Earning money in creative industries is no easy feat — and having a consistent stream of income from this is even more difficult. For his insights on making money and gaining stable ground as a musician, Jammz had several pieces of advice for aspiring musicians and entrepreneurs:

  1. Get your finances in order — this includes anything from learning the way tax operates, the ideas of cash flow and profit and loss and speaking to an accountant. Starting out without resources can seem like an immediate setback. But equipped with the tools to understand the financial world can prove incredibly valuable.

  2. Not everything valuable to you will be financial — networking may be daunting, but for Jammz, immersing yourself in spaces that lend opportunities for it is a necessary step to gaining the trust and reputation that can lead you to situations where you walk out with Monet.
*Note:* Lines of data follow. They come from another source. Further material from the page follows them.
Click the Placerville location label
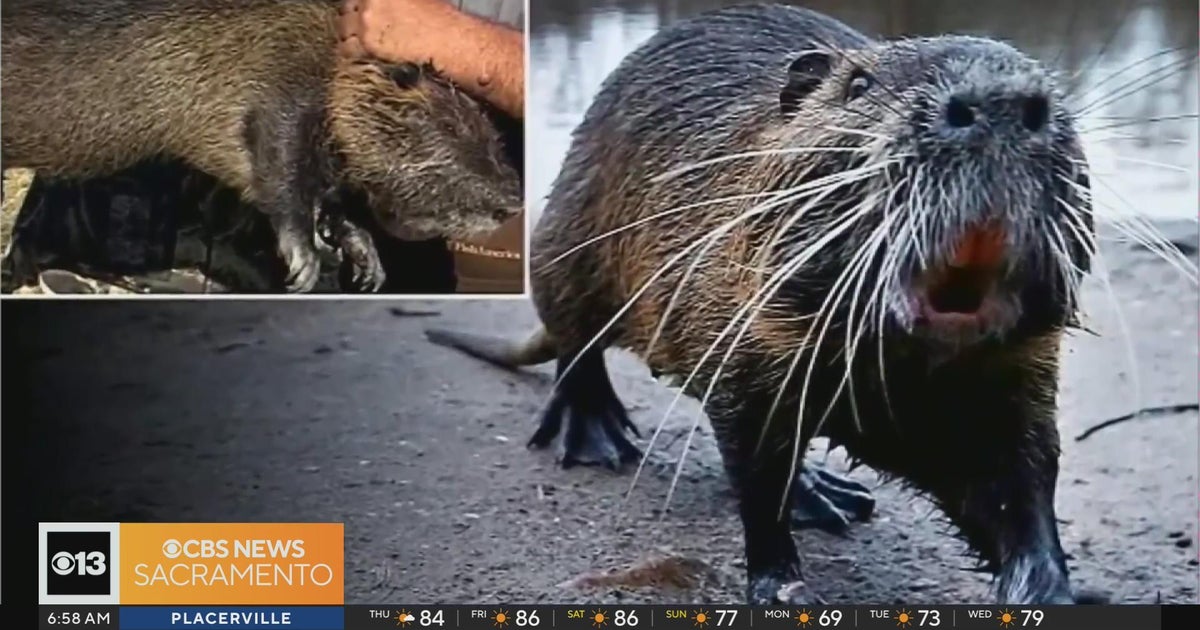Screen dimensions: 1200x630 coord(231,618)
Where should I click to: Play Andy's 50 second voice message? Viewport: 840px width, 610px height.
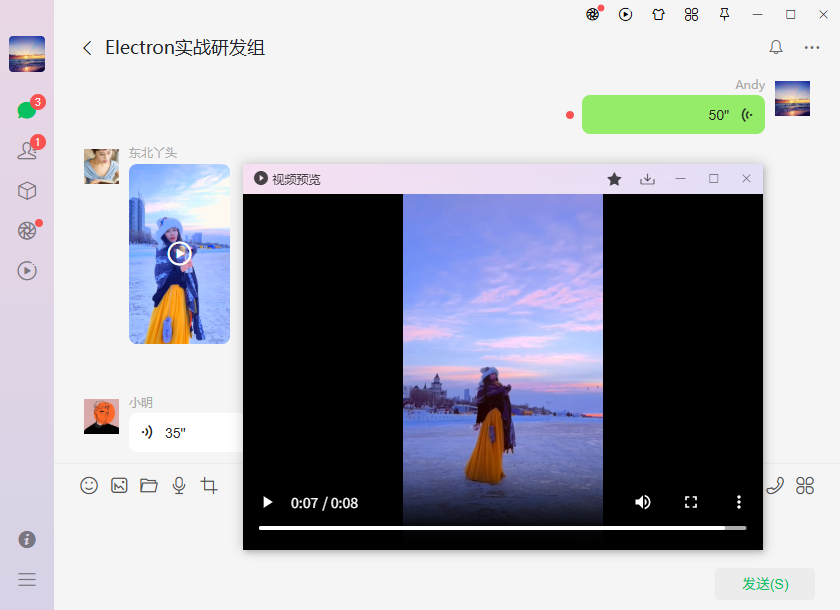point(673,115)
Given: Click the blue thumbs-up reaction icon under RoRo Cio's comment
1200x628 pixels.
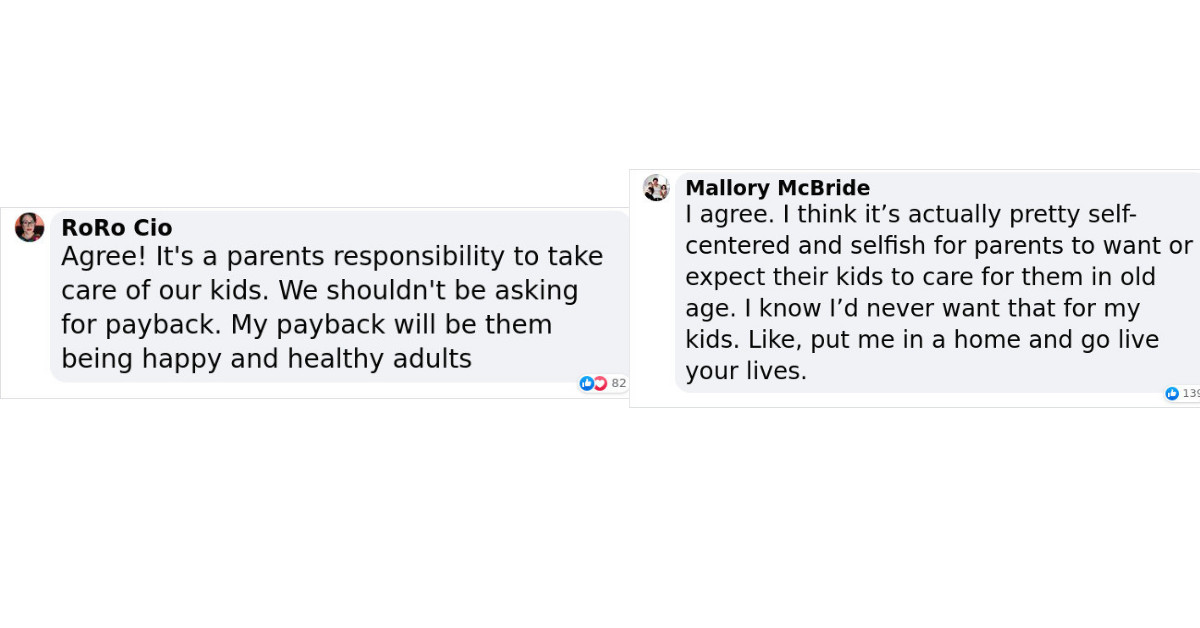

And here at B2B, we want to make things easier for you; our networking group chat with 300+ entrepreneurs from various industries is a space we’ve built specifically to encourage collaboration, discussion, and sharing gems from all walks of life.

  3. Launching on social media — on posting content on socials, Jammz said “you have to get over yourself”. Posting regularly and giving a massive amount of energy to this self-promotion doesn’t just mean being noticed by others, but also allowing you to build a virtual legacy, where you can take your audience along with you on the journey.

Even a small budget can turn into big results — with experience from his graphic design endeavours, Jammz emphasised the value of visual language. For example, paying for a better font on a poster design can indicate quality, speaking to a wider audience about your place in the music world.